### Text segment

++++++

A total of 6474 (16.77%) out of the 38,605 blastx-annotated sequences could be associated with GO terms. Totally 35,384 unigenes were annotated. Based on annotation analysis, the blast hits genes were divided into molecular function (MF), cellular component (CC), and biological process (BP) categories at level 2. 15,163 (42.85%) annotations related to biological process, 8328 (23.54%) reads connected to molecular function, and 11,893 (33.61%) reads worked in cellular component. In biological process, ‘metabolic process’ (3800), ‘cellular process’ (3588) and ‘single-organism process’ (2142) were prominently represented. For the molecular function category, ‘binding’ (3803), ‘catalytic activity’ (3641) and ‘transporter activity’ (358) were the most highly represented categories. Under cellular components category, the largest proportion of genes were divided into ‘cell’ (2334), ‘cell part’ (2324) and ‘membrane’ (2110) (Fig. 6). Additionally, only 7 sequences were assigned to ‘nutrient reservoir activity’ terms.

Fig. 6

The distribution of Gene Ontology (GO) classification with different annotations

From analysis GO evidence codes, we detected 8836 (72.47%) putative genes inferred from Electronic Annotation (EA). These annotations have not been manually checked. 1749 (14.34%) putative genes were derived from Biological Aspect of Ancestor (BA). The remaining 1148 (9.42%) putative genes were inferred from expression pattern (EP), direct assay (DA), mutant phenotype (MP), Sequence Model (SM), and Sequence or structural similarity (SS) (Additional file 1: Figure S3).

In parallel, a total of 8587 RAD-tags, were aligned to OG databases using Blast2GO. Interestingly, 2025 (23.58%) of them were with unknown function. This may be related to the reads in the present study were from genome, which had non-coding region, or because there are few studies on sweetpotato and I. trifida. 6562 sequences were annotated in OG categories. ‘Signal transduction mechanisms’ and ‘Posttranslational modification, protein turnover, chaperones’ had the largest amount sequences of 992 (11.55%) and 703 (8.19%), respectively, followed by ‘Energy production and conversion’, ‘Replication, recombination and repair’ and ‘Carbohydrate transport and metabolism’, with 671 (7.81%), 558 (6.50%) and 495 (5.76) sequence, respectively (Additional file 1: Figure S4). About 164 (1.91%) sequences were annotated with ‘Defense mechanisms’, which should have particular potentials for resistance gene study in sweetpotato and I. trifida.

++++++

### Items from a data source

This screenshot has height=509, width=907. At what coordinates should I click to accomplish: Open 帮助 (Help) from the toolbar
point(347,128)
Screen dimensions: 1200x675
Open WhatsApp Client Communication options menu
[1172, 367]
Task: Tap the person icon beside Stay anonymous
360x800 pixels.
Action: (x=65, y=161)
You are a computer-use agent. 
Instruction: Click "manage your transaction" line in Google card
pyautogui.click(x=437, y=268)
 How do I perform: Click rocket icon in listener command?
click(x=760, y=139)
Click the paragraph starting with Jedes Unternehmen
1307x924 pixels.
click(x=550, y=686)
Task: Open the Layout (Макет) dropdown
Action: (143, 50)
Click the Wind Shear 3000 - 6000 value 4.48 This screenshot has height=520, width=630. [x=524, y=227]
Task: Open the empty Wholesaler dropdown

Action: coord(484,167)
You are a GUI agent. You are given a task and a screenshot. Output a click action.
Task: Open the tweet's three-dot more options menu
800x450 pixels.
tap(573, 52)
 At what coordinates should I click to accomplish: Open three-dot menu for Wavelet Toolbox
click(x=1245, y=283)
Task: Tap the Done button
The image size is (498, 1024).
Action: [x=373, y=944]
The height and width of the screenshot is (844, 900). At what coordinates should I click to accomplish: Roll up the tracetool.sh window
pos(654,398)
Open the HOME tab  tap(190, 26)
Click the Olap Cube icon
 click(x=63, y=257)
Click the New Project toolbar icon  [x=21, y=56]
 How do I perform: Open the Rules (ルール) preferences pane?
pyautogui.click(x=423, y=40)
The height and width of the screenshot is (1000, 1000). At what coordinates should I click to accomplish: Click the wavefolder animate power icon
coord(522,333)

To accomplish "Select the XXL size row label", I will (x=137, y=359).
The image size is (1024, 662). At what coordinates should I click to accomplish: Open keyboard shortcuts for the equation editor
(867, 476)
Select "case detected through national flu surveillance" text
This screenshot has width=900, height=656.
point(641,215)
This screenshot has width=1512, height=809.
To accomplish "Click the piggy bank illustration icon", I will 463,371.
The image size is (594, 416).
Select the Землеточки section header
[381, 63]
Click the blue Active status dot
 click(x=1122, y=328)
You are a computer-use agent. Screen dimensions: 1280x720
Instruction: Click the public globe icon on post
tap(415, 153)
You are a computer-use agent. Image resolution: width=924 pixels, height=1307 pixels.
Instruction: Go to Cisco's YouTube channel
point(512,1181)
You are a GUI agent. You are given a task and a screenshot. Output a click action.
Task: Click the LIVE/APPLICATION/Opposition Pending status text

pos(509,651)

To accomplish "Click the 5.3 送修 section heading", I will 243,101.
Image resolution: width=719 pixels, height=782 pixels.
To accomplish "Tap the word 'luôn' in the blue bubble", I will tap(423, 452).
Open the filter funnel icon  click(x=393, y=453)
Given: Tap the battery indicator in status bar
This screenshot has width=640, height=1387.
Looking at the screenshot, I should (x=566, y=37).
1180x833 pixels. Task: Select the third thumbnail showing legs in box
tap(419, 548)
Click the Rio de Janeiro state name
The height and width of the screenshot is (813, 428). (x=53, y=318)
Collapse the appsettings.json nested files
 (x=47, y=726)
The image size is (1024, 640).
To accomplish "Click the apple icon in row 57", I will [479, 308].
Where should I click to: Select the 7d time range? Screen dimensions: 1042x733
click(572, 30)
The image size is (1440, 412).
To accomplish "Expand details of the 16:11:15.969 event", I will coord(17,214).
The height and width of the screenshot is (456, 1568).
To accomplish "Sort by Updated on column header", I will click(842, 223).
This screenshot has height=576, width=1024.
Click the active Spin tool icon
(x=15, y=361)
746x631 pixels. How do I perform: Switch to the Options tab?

++++++

### Work item
Reproduce the GO annotation text between "The distribution of" and "1: Figure S3).", inclusive, substituting "candidate genes" for every occurrence of "putative genes".

### Answer section
The distribution of Gene Ontology (GO) classification with different annotations

From analysis GO evidence codes, we detected 8836 (72.47%) candidate genes inferred from Electronic Annotation (EA). These annotations have not been manually checked. 1749 (14.34%) candidate genes were derived from Biological Aspect of Ancestor (BA). The remaining 1148 (9.42%) candidate genes were inferred from expression pattern (EP), direct assay (DA), mutant phenotype (MP), Sequence Model (SM), and Sequence or structural similarity (SS) (Additional file 1: Figure S3).